- [The records]
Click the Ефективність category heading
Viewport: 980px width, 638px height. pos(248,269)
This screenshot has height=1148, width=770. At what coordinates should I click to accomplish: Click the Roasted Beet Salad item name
* * *
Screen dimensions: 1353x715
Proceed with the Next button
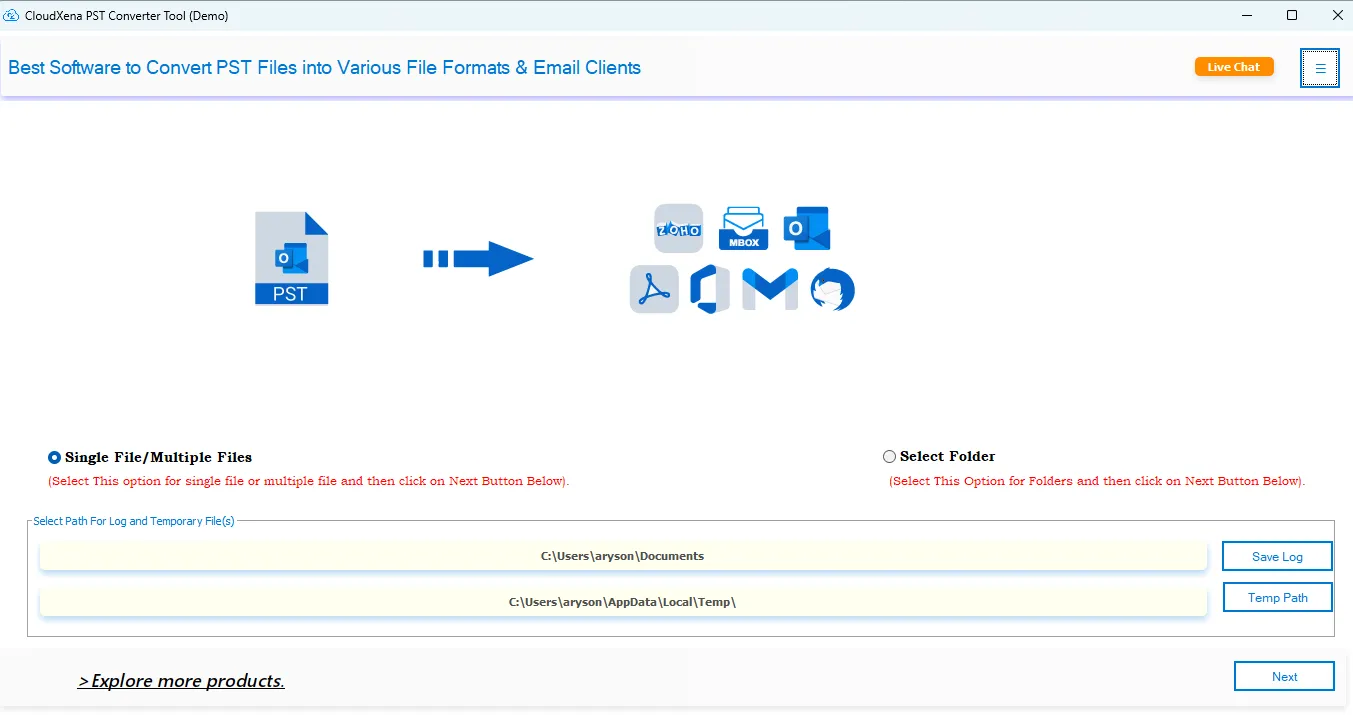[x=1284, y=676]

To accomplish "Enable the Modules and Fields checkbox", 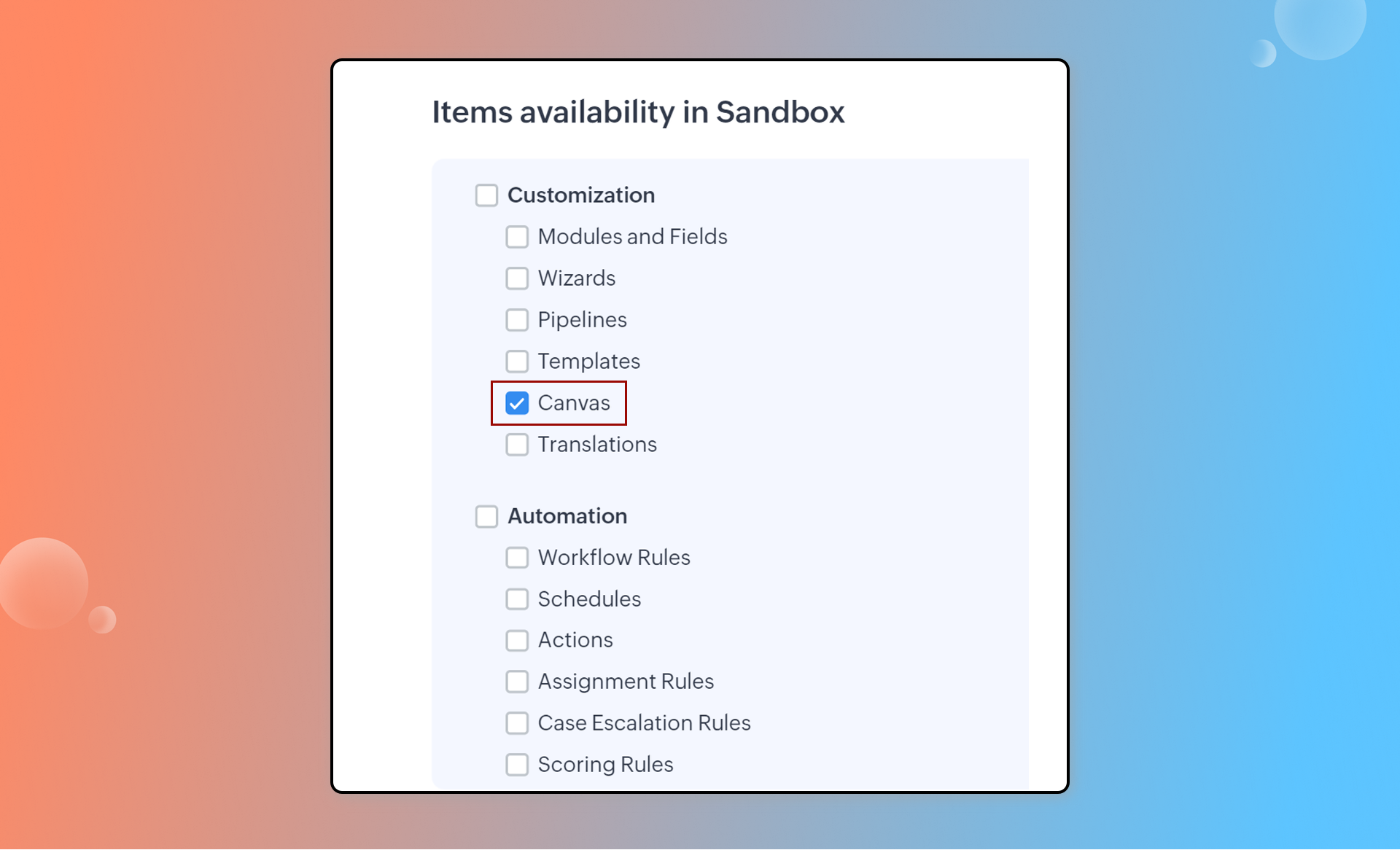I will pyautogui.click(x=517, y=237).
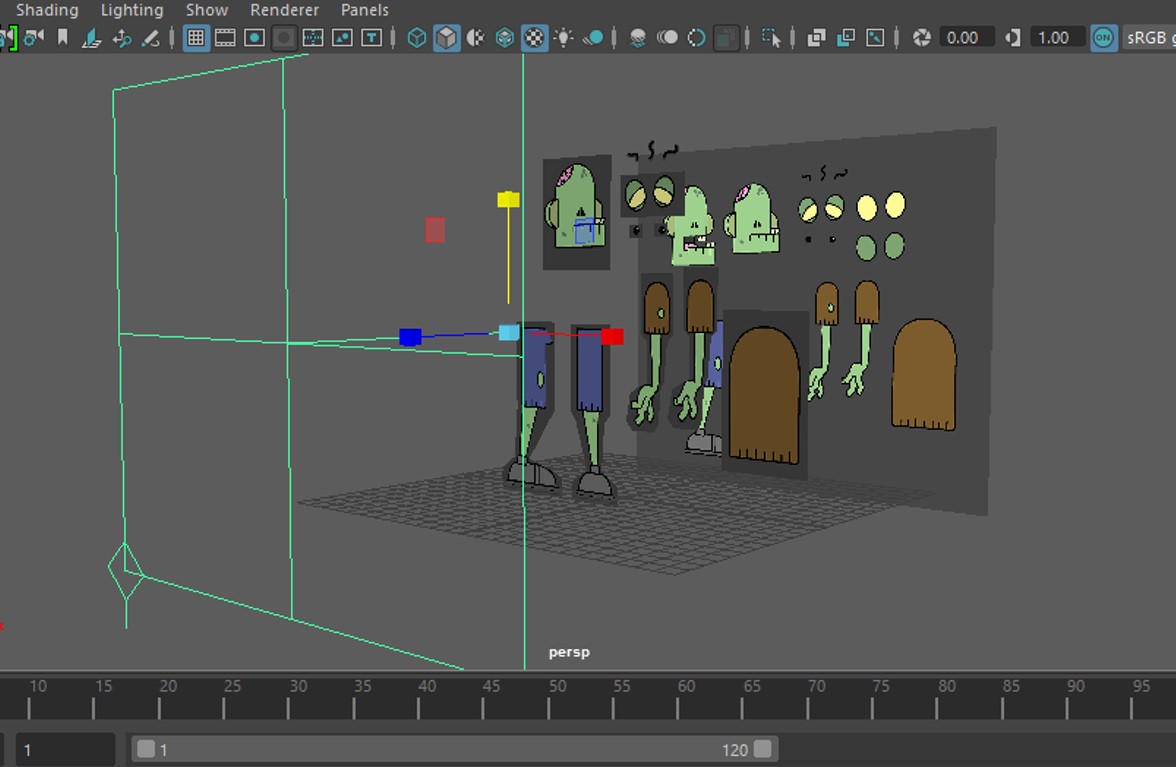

- [Prompt] Using the data above, extract exactly the lines from the one that holds "Click the Ефективність category heading" to the one that holds "This screenshot has", both ends included, and no others.

- [Reply]
Click the Ефективність category heading
Viewport: 980px width, 638px height. pos(248,269)
This screenshot has height=1148, width=770. At what coordinates should I click to accomplish: Click the Roasted Beet Salad item name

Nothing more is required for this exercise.